-- TASK --
Review the listing and copy each line that holds the word "logo".

-- PROVIDED ENTRIES --
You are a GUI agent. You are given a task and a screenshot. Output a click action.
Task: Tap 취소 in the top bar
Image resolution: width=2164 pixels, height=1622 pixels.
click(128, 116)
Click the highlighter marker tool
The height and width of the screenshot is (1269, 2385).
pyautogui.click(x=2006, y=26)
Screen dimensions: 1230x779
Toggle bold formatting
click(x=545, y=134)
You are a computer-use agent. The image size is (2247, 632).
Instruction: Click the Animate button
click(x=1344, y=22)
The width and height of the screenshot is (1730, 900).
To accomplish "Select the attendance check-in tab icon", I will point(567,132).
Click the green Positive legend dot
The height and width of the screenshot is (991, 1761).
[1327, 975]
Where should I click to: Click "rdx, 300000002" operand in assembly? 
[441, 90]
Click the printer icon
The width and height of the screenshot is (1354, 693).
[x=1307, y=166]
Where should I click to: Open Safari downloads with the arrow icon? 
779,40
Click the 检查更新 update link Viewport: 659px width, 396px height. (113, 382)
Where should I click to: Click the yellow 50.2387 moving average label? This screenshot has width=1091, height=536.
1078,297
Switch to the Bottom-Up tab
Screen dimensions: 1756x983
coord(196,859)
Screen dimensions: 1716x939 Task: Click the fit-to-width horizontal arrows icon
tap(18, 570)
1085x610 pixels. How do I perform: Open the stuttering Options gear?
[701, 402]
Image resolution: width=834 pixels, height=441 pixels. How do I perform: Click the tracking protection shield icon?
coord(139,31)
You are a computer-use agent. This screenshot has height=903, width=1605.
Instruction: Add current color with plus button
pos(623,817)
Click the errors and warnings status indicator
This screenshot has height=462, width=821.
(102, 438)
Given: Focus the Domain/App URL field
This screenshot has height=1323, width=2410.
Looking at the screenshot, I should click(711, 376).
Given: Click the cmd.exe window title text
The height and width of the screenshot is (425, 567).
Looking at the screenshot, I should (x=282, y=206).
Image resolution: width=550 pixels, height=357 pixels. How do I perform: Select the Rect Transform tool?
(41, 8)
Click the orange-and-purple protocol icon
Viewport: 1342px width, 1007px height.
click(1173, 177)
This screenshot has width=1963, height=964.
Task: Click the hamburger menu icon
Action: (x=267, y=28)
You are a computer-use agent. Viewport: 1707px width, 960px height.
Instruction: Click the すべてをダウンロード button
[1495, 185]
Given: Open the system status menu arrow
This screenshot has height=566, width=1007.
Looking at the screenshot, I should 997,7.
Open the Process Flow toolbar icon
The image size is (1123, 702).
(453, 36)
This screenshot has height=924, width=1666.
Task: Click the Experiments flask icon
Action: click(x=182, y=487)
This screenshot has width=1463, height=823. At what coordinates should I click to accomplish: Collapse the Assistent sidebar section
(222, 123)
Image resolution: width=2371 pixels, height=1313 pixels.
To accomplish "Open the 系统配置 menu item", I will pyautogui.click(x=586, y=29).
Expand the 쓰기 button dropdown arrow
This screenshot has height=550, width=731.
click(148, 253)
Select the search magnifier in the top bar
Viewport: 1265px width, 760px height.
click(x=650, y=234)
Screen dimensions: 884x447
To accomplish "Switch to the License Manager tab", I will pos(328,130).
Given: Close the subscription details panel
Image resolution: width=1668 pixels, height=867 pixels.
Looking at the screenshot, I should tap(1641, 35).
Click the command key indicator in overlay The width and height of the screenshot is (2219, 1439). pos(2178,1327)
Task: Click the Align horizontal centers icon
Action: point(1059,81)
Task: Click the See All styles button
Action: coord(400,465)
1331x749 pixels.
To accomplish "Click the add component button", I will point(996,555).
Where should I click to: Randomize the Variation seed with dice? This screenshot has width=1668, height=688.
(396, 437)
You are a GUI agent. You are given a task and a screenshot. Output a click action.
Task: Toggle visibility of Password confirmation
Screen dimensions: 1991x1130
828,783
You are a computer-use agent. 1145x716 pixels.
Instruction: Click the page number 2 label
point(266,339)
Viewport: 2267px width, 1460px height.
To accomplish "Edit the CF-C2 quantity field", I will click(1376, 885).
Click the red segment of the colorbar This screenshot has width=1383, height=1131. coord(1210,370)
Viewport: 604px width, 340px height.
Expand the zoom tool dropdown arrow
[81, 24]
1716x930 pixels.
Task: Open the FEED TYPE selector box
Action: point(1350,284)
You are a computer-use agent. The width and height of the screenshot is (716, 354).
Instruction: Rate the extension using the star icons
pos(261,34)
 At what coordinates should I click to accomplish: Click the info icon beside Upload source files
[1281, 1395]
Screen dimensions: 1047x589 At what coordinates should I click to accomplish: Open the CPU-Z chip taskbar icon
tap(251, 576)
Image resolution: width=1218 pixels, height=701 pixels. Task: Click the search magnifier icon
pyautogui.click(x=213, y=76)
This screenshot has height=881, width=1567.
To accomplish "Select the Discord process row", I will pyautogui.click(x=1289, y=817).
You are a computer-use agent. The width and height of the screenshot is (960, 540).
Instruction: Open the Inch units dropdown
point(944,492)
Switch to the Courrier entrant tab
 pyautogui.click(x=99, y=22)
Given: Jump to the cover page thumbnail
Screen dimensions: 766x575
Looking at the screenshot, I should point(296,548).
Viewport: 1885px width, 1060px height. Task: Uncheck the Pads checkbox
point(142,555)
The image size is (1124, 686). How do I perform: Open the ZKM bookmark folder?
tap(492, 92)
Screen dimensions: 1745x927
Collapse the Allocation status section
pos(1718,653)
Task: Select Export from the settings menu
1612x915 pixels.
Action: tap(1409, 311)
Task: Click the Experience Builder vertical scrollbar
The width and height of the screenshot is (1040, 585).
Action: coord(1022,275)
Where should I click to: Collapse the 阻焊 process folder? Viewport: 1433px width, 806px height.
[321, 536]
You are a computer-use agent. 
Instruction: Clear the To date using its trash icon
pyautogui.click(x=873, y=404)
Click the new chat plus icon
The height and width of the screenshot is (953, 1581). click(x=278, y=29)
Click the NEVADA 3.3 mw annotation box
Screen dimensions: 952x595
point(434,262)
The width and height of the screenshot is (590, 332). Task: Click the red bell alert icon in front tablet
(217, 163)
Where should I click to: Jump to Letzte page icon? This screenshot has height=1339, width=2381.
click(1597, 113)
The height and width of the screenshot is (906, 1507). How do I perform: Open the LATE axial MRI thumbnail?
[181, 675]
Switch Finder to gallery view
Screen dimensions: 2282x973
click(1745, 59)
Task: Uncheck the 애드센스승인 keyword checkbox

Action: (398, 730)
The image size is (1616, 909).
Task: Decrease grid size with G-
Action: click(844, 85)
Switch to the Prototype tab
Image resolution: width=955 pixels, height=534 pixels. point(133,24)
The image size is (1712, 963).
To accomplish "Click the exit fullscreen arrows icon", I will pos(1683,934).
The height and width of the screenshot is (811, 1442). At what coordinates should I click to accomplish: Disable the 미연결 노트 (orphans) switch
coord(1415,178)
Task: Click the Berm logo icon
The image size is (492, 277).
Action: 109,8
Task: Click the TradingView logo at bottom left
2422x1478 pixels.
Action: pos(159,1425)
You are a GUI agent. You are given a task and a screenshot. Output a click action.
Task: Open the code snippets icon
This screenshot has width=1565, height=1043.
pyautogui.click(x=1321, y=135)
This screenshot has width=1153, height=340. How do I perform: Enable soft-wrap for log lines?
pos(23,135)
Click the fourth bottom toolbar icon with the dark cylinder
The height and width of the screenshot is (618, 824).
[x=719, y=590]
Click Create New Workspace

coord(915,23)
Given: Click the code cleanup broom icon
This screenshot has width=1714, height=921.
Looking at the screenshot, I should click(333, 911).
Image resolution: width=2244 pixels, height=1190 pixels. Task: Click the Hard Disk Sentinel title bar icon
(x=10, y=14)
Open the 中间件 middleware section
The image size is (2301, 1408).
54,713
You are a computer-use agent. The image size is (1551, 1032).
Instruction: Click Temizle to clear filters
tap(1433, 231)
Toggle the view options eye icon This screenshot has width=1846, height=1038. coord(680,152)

-- RESULT FOR THIS TASK --
Task: Click the Berm logo icon
Task: Click the TradingView logo at bottom left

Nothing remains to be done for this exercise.